Despite many excellences, Shattered Peace has visible defects. Some are due perhaps to the author’s weakness for flashy packaging. He makes an eyecatching distinction between the followers of the “Riga” and the “Yalta” approach to the USSR, contrasting the policy makers who allegedly decided that Russia’s revolutionary ideology committed it to world conquest and those who saw the Soviet Union as just another traditional Great Power. But, as Daniel Harrington has convincingly argued, neither Kennan nor Bohlen, the alleged apostles of the Riga outlook, subscribed to the so-called Riga axioms. Kennan’s argument was that ideology was the instrument of Soviet power, not vice versa, and that the “basic motive” behind Soviet expansion lay in the desire to guarantee “the internal security of the regime itself.” Bohlen similarly saw ideology as a means, not an end, “essential for the maintenance of the Communist Party and the Soviet system.” Both men, contrary to Yergin, were alert to opportunities for diplomacy; and the true reign of the Riga axioms came in the 1950s when Kennan and Bohlen were excluded from influence.9 Nor do other American policy makers of the early cold war—Byrnes, Marshall, Harriman, or even Truman himself, seeking as late as 1948 to send Chief Justice Vinson on a mission to Moscow—fit into Yergin’s scheme. Forrestal could be associated with the Riga approach, but Truman after all fired Forrestal.

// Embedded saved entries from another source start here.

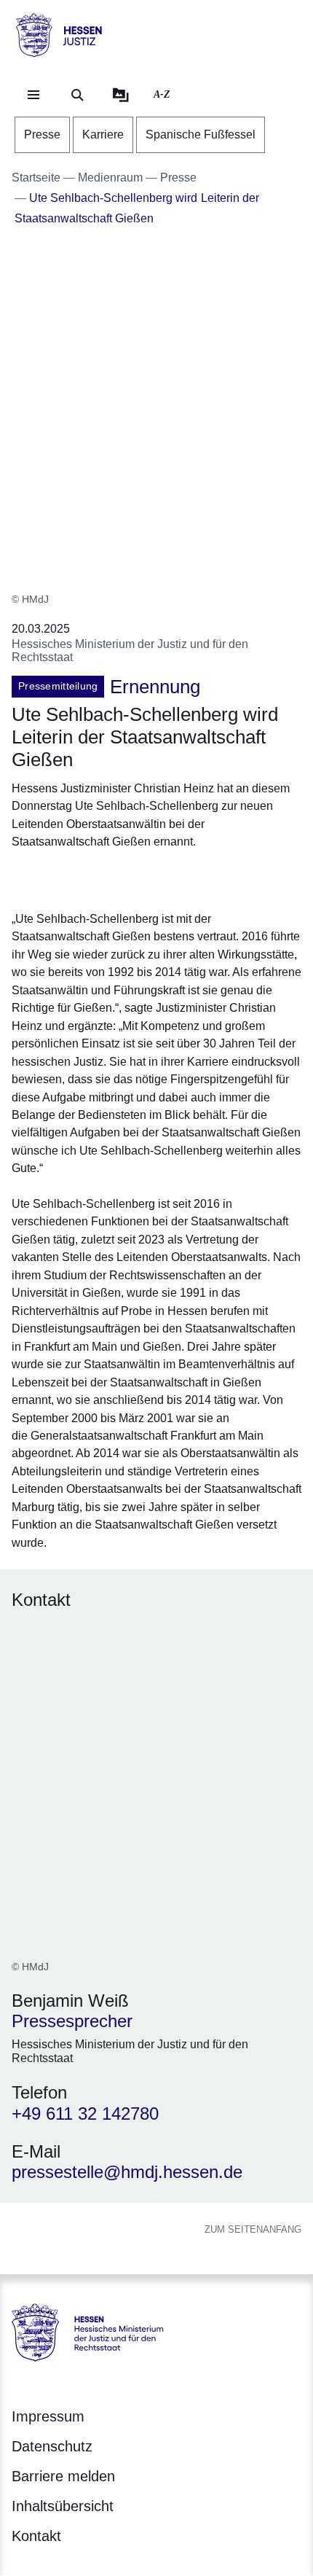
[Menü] (33, 94)
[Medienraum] (120, 94)
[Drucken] (136, 878)
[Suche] (77, 94)
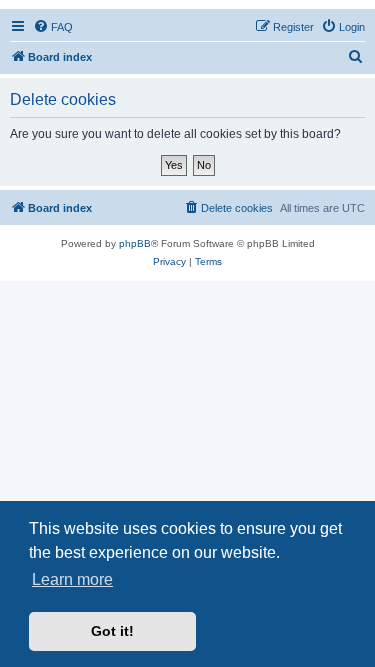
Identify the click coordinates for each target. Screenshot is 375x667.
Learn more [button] (72, 579)
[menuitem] (53, 27)
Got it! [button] (112, 631)
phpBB (135, 243)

It is central to my argument,” Yergin writes, “that diplomacy did matter.” But he does not tell what he thinks diplomacy might have done, referring instead to Adam Ulam in The Rivals as “one of the few writers to emphasize the possible utility of diplomacy in the postwar years.” Surely he misreads Ulam, for The Rivals argues not that diplomacy could have averted the cold war but that Stalin outmaneuvered the West into making a series of unnecessary concessions and that tougher Western diplomacy—i.e., fighting the cold war earlier—might have held the Russians back.10

  1. 1

    The Tragic Element in Modern International Conflict” was originally published in Review of Politics, April 1950, and can be found in Butterfield’s History and Human Relations (London: Collins, 1951).

  2. 2

    When I wrote in 1967 that the cold war had to be seen as tragedy (“Origins of the Cold War,” Foreign Affairs, October 1967), I had quite forgotten Butterfield’s Notre Dame lecture. Very likely he had planted the idea in my unconscious.

  3. 3

    W.A. Williams, The Tragedy of American Diplomacy, second edition (Dell, 1972), p. 206.

  4. 4

    Harriman’s natural antagonism to the Soviets was reinforced by his vigorous belief in the necessity of open-door expansion, a belief that may have been heightened even more by an unhappy experience with the Russians in the 1920s, when his attempt to control a sizable segment of the world’s manganese market by developing Russian supplies ended in mutual dissatisfaction.” Williams, The Tragedy of American Diplomacy, pp. 219-220.

  5. 5

    Emphasis added.

  6. 6

    Eall Browder, War or Peace with Russia (New York: A.A. Wyn, 1947), pp. 104-105.

  7. 7

    At Madison Square Garden, September 12, 1946.

  8. 8

    Herbert E. Meyer, “A Trendy Cold War Fairy Tale,” Fortune, November 1977; Carolyn Eisenberg, “Reflections on a Toothless Revisionism,” Diplomatic History, Summer 1978.

  9. 9

    Daniel F. Harrington, “Kennan, Bohlen, and the Riga Axioms,” Diplomatic History, Fall 1978.

  10. 10

    Adam Ulam, The Rivals (Viking, 1971), pp. 96-101.